Task brief: For the string "Given", state the number of lines in the data that contain it, and nothing else.

------ Data supplied

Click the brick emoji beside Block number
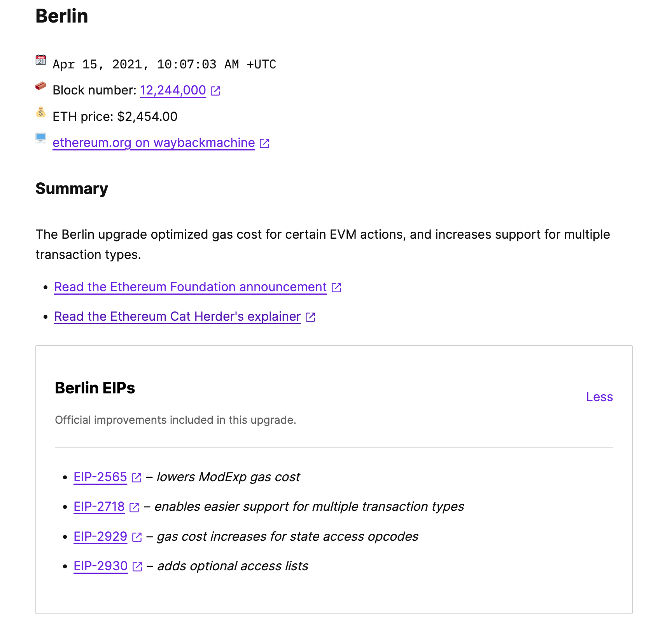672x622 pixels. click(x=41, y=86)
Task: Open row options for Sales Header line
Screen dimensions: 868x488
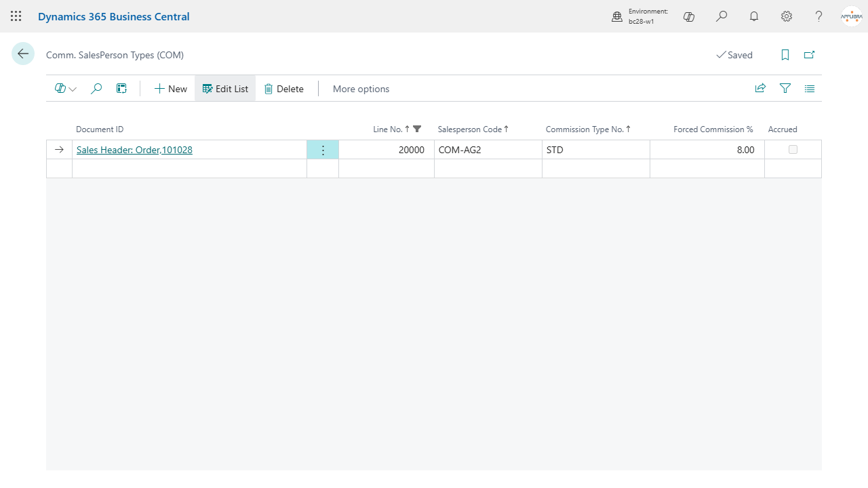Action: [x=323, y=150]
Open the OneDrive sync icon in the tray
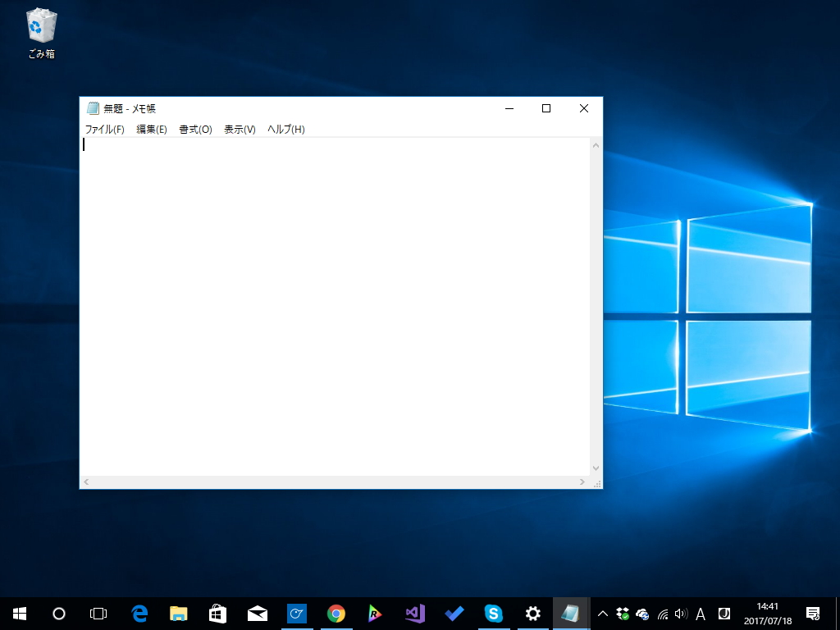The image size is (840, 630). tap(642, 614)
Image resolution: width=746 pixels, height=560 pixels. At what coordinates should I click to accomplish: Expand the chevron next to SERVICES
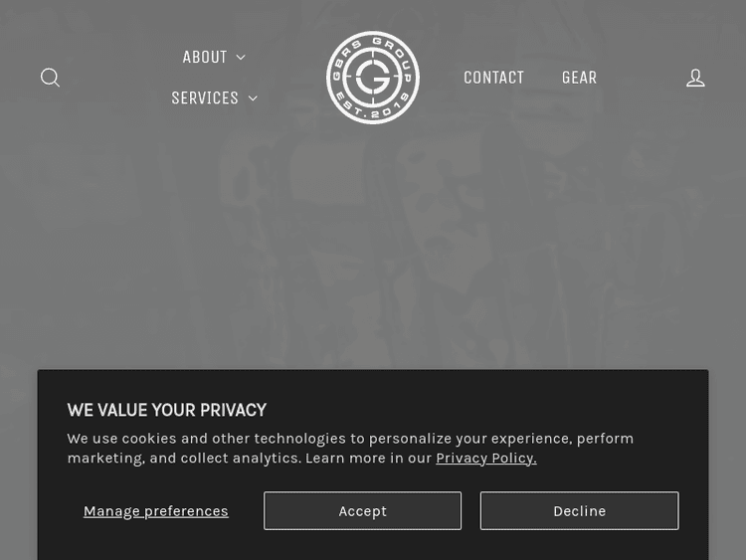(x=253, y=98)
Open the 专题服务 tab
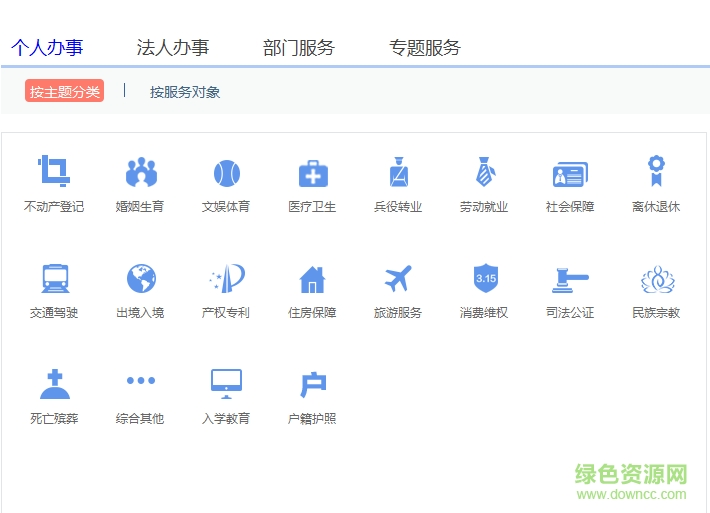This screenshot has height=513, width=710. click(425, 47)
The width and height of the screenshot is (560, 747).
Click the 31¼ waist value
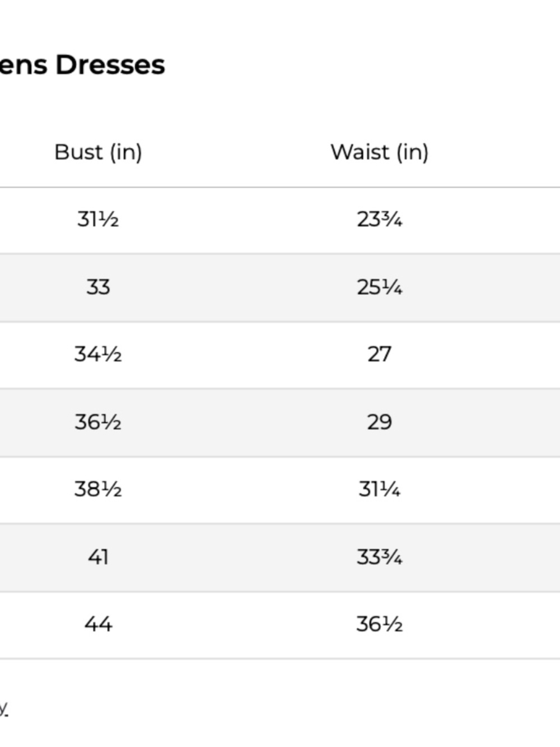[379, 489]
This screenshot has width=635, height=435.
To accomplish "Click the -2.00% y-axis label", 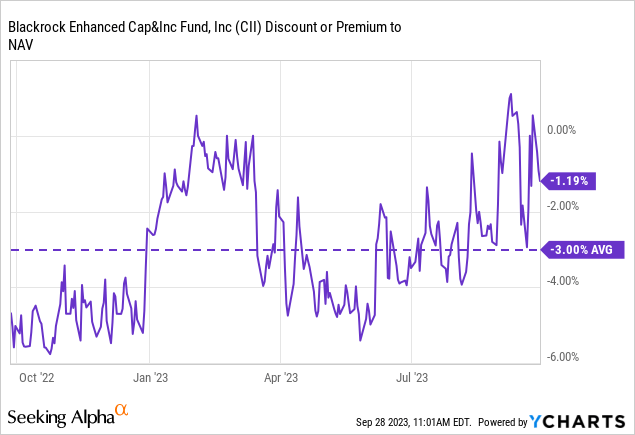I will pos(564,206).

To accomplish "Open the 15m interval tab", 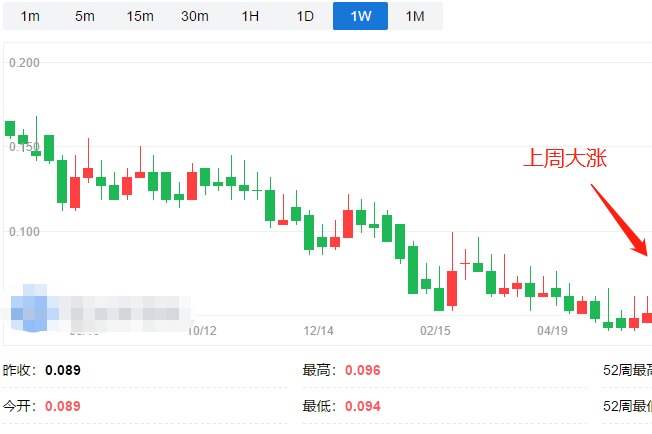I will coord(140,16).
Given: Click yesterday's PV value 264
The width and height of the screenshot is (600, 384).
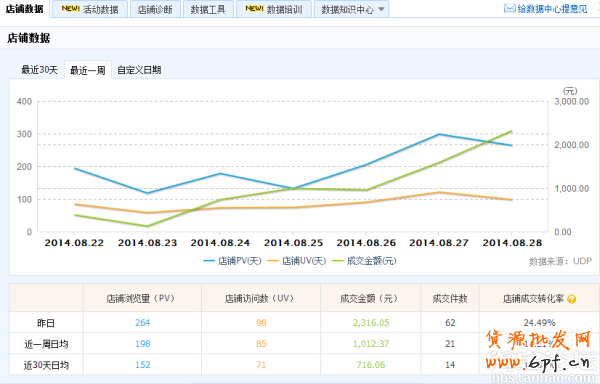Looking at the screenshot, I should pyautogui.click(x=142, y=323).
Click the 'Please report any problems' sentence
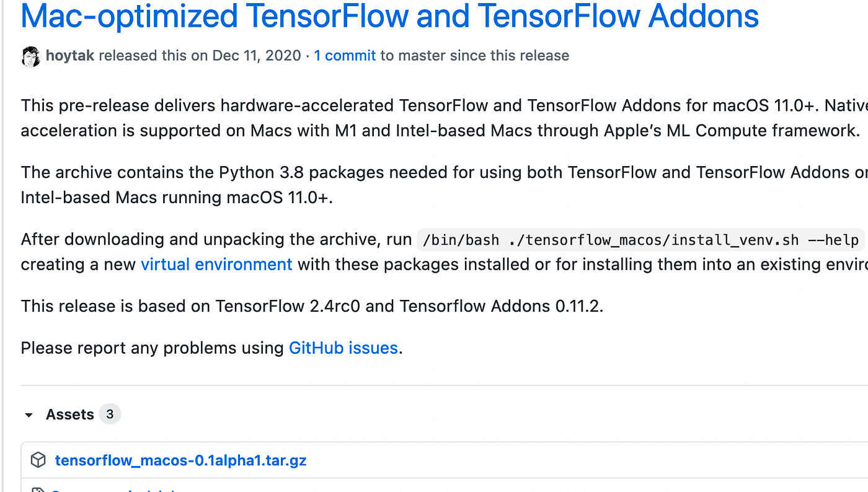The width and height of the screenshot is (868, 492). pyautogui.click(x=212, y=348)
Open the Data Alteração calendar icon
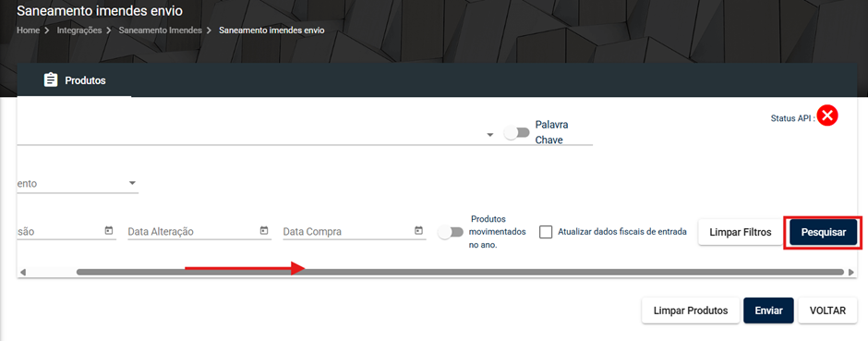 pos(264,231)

------------
------ Data supplied

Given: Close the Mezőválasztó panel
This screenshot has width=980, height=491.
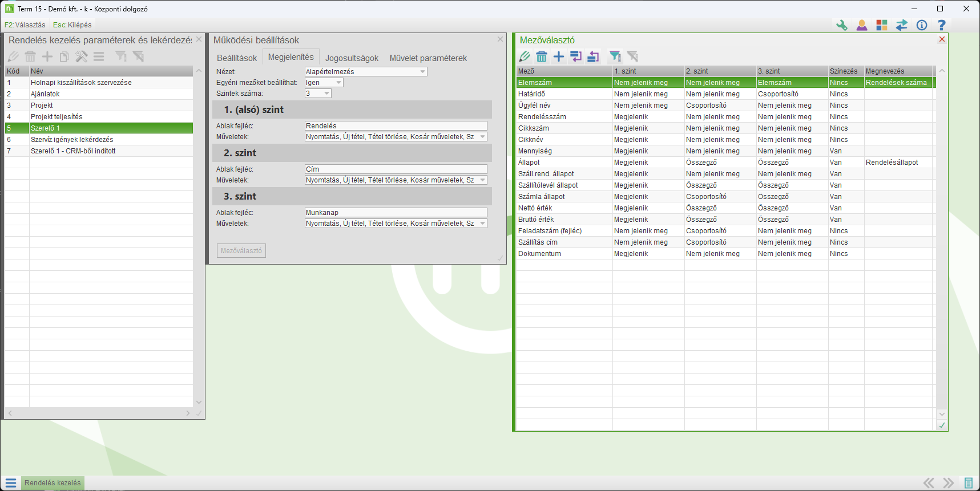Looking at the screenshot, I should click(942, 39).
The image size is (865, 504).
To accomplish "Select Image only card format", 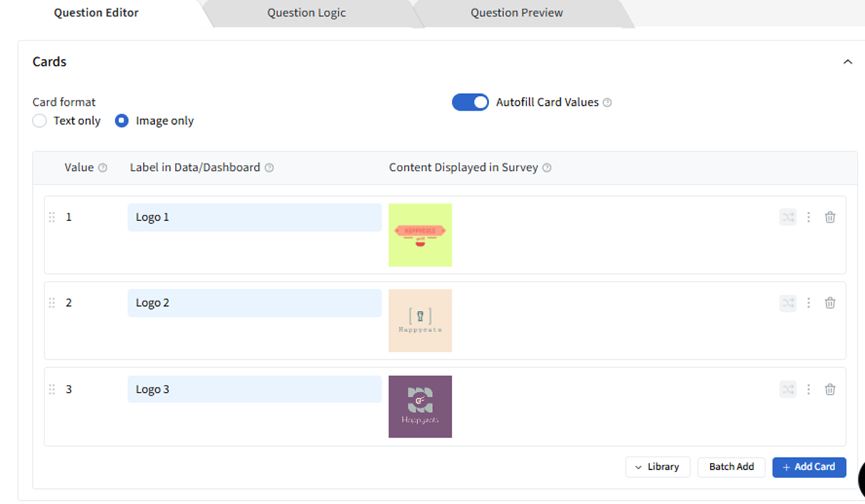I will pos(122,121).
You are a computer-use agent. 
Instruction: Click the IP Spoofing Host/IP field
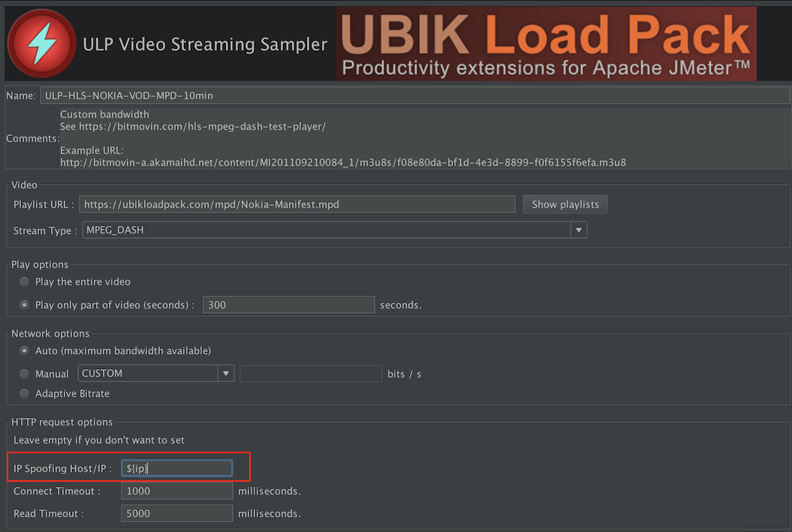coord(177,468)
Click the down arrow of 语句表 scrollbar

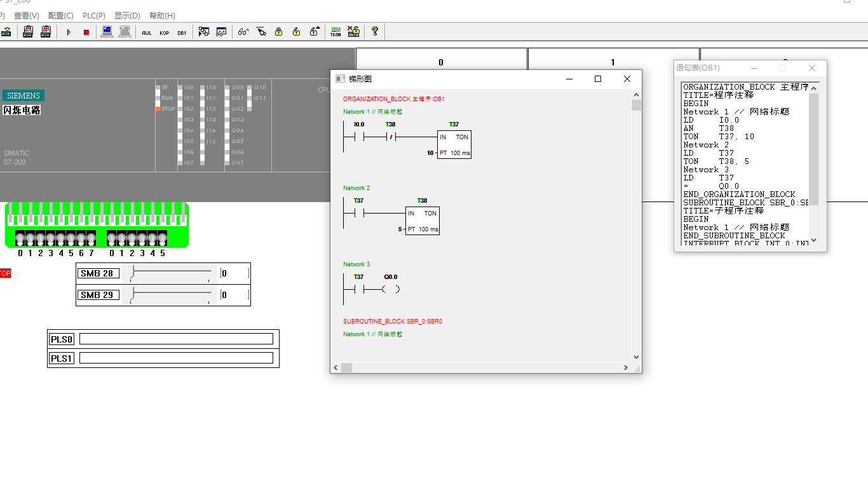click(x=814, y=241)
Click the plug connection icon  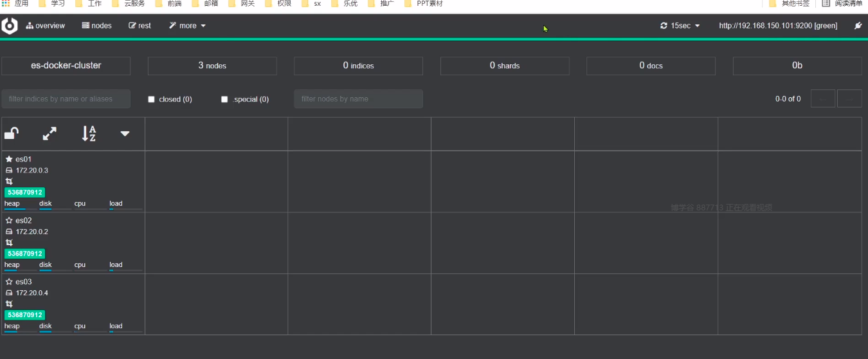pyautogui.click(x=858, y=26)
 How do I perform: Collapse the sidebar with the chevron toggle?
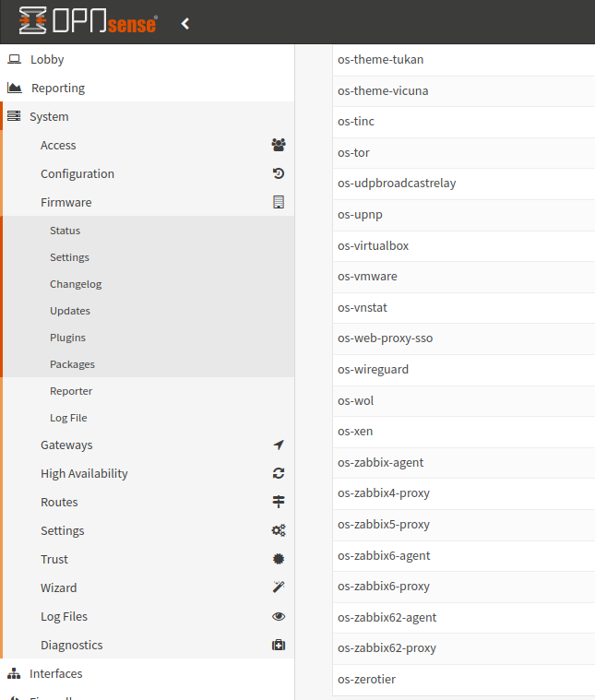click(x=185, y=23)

------------
------ Data supplied

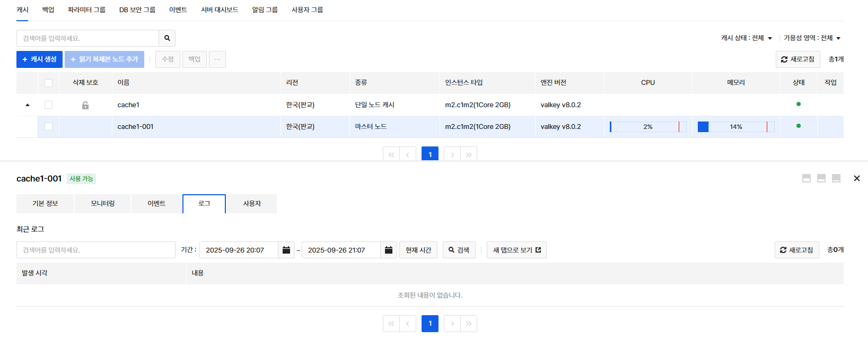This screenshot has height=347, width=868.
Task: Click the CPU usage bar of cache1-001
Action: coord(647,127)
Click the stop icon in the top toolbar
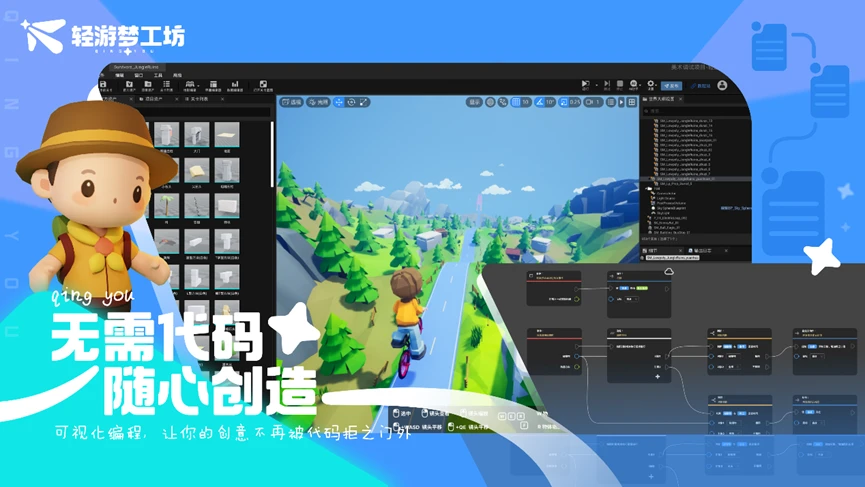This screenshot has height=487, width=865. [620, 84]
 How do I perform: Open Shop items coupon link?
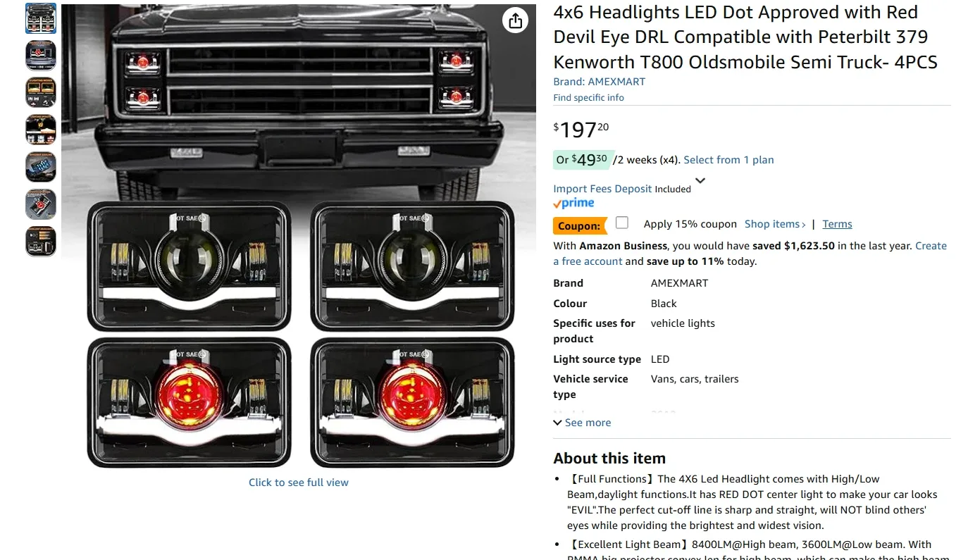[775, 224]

------------

Solution to this problem: 2